Jum'at, 18 Jumadil Awwal 1446 H / 16 Mei 2014 10:00 wib
41.635 views
Membaca Langkah SBY, dan Skenario Kudeta Konstitusional
JAKARTA (voa-islam.com) - Secara aturan konstitusi SBY sudah tidak mungkin lagi maju menjadi calon presiden. Karena dia sudah dua periode menjabat sebagai presiden. Tapi, bagaimana nasib SBY, sesudah tidak lagi menjadi presiden nanti? SBY butuh juru ‘selamat’ yang dapat menyelamatkan dirinya dan keluarganya dari kemungkinan dipenjara akibat korupsi.
Kepada siapa nasib SBY dan keluarganya akan dititipkan? Ini menjadi pertanyaan yang paling pokok. Karena, setiap pemimpin atau presiden yang sudah berhenti, selalu dibayangi oleh kekawatiran akan nasib dirinya dan keluarganya. Itu sangat lah wajar.
Karena sering terjadi yang dialami oleh para pemimpin dan presiden, sesudah dia berhenti dan meninggalkan jabatannya, kemudian dipenjarakan. Tidak sedikit yang dihukum mati atau meninggalkan negaranya meminta suaka politik.
Perlu diketahui, bahwa rezim SBY ini, sangat sempurna dalam keterlibatannya ‘memakan’ uang negara, berbentuk korupsi. Mengapa pemerintahan SBY yang lahir di era reformasi ini, berubah menjadi ‘rezim yang korup’, karena Partai Demokrat yang berkuasa sudah menjadi ‘main sistem’, dan didukung seluruh partai politik, minus PDIP. Sehingga, tidak ada lagi kontrol politik, melalui DPR yang sejatinya mempunyai fungsi kontrol.
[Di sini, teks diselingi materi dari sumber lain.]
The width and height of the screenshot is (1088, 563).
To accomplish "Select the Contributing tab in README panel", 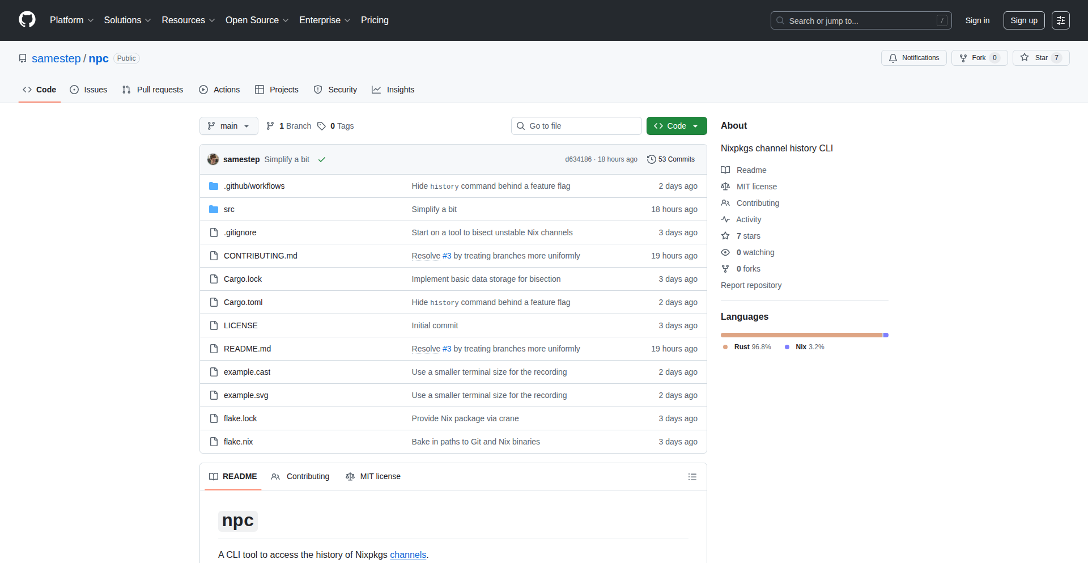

Menteri-menteri yang diangkat oleh SBY sebagian besar dari mitra koalisi Partai Demokrat, dan Partai Demokrat. Jadi perangkat negara alias supra struktur itu, dikuasai oleh rezim ‘partai politik’ yang dipimpin oleh SBY. Disinilah letak persoalan yang paling mendasar. Sementara itu, parlemen alias DPR, semua diisi oleh partai-partai politik. Sehingga, terjadi kolaborasi antara partai politik dengan ekskutif, yang nobabene juga orang-orang partai.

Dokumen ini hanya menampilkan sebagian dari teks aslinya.